Sin embargo, al parecer la buena impresión se acabó pronto, pues la tercera crisis sobre la que hoy reflexionamos empieza a gestarse con otra oleada migrante que llegó a Ciudad Juárez y otras ciudades fronterizas a partir de agosto de este año y que no se ha podido contener. Para darse una idea de la magnitud, basta con pasar a cualquier hora -sin importar si es día laboral o fin de semana- por la franja limítrofe y pueden observarse decenas de hombres, mujeres y niños migrantes caminando cerca del muro fronterizo, intentando ingresar ilegalmente, o bien, entregándose a la Patrulla Fronteriza.

En esta oleada hay presencia de ciudadanos venezolanos, cubanos y centroamericanos en general quienes se han asentado en la franja fronteriza utilizando pequeñas carpas y tiendas de campañas para protegerse del intenso frío. Ante el riesgo que esto supone para su integridad hubo una rápida respuesta por parte de la Secretaría de Bienestar federal, quienes permanentemente hacen labor de convencimiento para trasladar a las personas migrantes al Centro Integrador para el Migrante Leona Vicario. 

Recordemos que dicha instancia opera de manera ininterrumpida desde el 2019 y que tiene una capacidad de atención cercana a las 900 personas; además, que ofrece hospedaje, alimentación, atención médica, psicológica y educativa, así como vinculación laboral para las personas migrantes. También es digna de reconocimiento la atención que a esta problemática ha brindado la Dirección de Derechos Humanos del Municipio, que también ha respondido de manera efectiva a la contingencia con la habilitación de albergues y el otorgamiento de diversos apoyos.

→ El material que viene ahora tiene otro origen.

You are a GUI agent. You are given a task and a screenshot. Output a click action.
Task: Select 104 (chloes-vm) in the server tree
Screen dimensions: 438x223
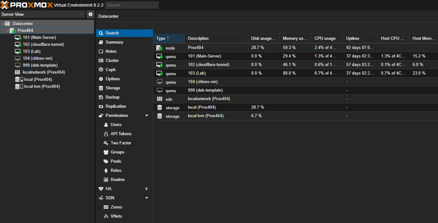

De nueva cuenta el gobernador texano retomó el conflicto, pues el 15 de noviembre emitió una Orden Ejecutiva la que mandata expandir los esfuerzos para combatir lo que en su opinión es una creciente migración ilegal a lo lago de la frontera Texas-México. Entre otras acciones decretó el despliegue de la Guardia Nacional; autorizó las detenciones y deportaciones de migrantes; decidió continuar con la construcción del muro fronterizo; planteó el despliegue de cañones en la frontera; designó a los cárteles mexicanos como organizaciones terroristas extranjeras y concedió recursos adicionales para que los condados fronterizos aumenten sus esfuerzos para responder a lo que denomina la “invasión fronteriza”.

Con estas acciones se gesta una nueva crisis regional que puede tener serias consecuencias. Es necesario asumir que la migración es un fenómeno que no se va a frenar en el corto plazo, por lo que las autoridades de todos los niveles de gobierno deben responder a su obligación constitucional de respetar, garantizar, proteger y promover los derechos humanos de todas las personas, incluidos los migrantes.

La problemática migratoria no se resolverá si nuestros gobernantes debaten y se deslindan sobre las facultades constitucionales de cada nivel de gobierno; son innecesarias las discusiones políticas confrontativas. Lo que se requiere es una urgente y oportuna respuesta gubernamental coordinada, integral y racional.